● WHAT YOU NEED TO DO: Only one stretch of the listing below is wanted. Begin at the line that has "Given: Click the X icon in the dialog header", stop after the line that has "Given: Open the Jurisdiction dropdown", and repeat every line in between exactly.

(TASK MATERIAL begins)

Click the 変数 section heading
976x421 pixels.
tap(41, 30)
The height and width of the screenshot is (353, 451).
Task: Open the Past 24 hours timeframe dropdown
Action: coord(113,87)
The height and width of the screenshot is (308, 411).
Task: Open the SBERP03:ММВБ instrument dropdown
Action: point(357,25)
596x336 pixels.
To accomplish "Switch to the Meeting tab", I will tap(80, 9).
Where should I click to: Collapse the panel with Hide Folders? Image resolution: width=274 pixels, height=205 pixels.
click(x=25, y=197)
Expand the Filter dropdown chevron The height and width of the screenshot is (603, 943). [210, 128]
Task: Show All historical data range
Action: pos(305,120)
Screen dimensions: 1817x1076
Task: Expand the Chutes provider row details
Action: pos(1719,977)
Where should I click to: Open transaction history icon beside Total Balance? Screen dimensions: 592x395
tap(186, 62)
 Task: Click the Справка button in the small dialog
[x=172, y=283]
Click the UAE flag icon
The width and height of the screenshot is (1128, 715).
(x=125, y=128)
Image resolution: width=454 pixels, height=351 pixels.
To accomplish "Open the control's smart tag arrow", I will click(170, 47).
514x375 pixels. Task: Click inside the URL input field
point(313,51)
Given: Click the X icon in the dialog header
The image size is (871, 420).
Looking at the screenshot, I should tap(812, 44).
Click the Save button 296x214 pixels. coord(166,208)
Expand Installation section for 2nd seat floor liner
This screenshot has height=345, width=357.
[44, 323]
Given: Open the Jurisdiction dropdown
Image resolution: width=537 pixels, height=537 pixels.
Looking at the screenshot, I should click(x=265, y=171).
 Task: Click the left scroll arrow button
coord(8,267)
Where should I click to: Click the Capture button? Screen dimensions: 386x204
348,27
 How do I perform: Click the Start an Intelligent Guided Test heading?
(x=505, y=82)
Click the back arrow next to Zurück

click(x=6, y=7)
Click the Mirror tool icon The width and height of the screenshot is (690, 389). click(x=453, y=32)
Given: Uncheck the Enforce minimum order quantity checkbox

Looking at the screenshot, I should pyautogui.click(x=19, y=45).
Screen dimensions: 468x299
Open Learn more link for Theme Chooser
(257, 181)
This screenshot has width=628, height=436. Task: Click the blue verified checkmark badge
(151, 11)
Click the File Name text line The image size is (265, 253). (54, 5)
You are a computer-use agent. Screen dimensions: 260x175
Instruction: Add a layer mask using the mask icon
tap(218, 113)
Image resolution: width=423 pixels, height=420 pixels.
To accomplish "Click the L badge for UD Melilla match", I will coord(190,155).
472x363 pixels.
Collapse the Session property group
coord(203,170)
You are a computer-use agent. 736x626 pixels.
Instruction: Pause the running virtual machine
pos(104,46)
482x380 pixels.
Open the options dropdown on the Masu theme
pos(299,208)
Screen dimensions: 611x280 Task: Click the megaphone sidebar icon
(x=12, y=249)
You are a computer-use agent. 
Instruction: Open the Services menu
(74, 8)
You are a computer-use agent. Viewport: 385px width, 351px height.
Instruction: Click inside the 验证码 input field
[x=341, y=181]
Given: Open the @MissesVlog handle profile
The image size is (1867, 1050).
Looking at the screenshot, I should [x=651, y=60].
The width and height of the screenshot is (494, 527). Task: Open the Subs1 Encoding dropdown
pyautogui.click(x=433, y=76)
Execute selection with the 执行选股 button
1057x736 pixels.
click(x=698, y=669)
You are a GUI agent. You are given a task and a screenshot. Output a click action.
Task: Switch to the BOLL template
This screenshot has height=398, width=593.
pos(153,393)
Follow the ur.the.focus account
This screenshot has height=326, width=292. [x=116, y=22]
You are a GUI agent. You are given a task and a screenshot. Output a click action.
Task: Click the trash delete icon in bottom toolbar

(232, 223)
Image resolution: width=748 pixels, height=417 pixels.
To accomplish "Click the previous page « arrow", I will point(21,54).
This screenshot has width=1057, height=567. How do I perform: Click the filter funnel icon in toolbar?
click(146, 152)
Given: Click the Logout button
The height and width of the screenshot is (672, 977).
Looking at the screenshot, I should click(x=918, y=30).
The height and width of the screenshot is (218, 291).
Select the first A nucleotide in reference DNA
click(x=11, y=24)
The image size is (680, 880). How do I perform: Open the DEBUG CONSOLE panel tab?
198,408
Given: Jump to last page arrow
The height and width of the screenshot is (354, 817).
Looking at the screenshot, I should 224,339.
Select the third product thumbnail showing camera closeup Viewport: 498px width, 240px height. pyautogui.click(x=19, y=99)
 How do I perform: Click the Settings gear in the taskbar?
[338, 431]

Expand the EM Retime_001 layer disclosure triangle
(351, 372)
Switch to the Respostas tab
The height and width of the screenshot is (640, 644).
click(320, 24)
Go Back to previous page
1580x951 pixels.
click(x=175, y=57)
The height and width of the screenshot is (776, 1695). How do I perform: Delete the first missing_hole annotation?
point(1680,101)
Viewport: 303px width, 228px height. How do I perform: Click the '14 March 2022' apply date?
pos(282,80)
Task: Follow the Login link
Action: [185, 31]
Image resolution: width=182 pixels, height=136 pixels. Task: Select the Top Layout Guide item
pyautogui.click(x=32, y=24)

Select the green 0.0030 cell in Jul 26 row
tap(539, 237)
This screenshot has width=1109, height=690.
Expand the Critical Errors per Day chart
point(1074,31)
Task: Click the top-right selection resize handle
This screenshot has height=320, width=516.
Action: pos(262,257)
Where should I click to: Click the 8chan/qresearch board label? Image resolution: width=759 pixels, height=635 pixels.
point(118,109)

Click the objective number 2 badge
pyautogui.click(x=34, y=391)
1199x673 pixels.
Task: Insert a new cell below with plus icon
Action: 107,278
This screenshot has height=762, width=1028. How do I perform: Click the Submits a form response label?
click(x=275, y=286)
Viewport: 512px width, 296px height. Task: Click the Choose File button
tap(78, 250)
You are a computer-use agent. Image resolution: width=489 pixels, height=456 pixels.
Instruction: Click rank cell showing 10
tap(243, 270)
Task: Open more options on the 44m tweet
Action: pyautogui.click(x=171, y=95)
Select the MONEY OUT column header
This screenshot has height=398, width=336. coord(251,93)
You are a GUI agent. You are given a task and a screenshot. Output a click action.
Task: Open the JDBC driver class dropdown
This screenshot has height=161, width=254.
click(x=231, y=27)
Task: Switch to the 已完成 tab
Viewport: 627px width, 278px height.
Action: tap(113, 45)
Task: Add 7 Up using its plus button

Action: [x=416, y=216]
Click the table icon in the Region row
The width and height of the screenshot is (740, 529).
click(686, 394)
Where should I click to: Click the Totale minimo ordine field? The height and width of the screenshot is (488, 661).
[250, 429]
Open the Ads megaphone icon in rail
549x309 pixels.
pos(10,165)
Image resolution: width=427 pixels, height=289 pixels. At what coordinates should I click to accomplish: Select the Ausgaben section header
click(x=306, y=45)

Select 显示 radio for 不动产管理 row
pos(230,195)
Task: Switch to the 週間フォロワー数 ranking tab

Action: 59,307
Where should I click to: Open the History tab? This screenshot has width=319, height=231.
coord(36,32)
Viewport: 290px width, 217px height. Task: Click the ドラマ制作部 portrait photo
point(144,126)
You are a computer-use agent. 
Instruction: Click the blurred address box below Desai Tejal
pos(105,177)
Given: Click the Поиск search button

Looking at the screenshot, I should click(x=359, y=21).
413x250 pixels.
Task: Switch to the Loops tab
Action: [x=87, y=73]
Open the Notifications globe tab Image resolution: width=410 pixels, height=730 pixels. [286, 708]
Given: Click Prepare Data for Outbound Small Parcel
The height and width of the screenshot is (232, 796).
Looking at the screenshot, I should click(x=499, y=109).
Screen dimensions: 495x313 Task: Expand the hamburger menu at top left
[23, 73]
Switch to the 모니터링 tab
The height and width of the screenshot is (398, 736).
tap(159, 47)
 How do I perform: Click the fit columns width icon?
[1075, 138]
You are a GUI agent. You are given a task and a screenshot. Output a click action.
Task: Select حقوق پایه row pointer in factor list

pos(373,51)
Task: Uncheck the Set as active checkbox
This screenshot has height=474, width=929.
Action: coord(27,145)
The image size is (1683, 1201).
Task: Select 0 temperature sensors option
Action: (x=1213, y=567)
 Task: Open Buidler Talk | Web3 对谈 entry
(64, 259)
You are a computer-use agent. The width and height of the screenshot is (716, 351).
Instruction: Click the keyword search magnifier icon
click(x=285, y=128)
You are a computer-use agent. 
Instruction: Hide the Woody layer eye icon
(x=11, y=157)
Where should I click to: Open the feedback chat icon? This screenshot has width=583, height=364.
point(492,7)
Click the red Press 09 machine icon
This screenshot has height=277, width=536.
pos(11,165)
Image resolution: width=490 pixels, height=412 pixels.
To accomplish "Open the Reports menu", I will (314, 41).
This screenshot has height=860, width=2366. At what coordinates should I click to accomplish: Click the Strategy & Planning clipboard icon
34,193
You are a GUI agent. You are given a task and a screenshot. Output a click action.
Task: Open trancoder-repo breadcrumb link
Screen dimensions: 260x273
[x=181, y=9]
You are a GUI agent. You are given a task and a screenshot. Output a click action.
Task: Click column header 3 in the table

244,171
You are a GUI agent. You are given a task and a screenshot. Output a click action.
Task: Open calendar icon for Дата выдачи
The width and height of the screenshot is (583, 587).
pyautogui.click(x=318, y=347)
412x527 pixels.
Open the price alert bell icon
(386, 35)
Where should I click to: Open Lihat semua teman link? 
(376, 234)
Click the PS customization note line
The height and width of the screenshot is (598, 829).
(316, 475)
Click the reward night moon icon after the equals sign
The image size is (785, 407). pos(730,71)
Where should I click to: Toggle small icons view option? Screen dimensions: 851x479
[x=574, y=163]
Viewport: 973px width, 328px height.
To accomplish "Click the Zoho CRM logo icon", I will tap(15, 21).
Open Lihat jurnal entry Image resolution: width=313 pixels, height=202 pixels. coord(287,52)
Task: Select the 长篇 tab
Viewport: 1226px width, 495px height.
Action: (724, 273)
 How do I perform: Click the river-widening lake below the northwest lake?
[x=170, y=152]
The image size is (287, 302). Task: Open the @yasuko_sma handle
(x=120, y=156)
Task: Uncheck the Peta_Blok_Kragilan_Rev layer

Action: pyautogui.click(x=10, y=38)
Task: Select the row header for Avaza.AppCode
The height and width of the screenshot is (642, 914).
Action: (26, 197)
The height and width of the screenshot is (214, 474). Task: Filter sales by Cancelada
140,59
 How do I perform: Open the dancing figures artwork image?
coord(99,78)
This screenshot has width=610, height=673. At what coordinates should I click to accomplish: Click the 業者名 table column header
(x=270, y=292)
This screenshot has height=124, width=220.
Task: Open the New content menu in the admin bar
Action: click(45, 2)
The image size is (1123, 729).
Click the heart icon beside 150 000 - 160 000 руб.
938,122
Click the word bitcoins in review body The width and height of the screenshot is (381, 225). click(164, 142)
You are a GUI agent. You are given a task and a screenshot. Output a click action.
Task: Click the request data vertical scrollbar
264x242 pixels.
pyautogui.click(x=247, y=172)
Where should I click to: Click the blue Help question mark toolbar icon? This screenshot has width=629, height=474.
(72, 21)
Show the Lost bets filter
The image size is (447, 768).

(TASK MATERIAL ends)

● SOLVED PROBLEM:
Given: Click the X icon in the dialog header
The image size is (871, 420).
Looking at the screenshot, I should tap(812, 44).
Click the Save button 296x214 pixels. coord(166,208)
Expand Installation section for 2nd seat floor liner
This screenshot has height=345, width=357.
[44, 323]
Given: Open the Jurisdiction dropdown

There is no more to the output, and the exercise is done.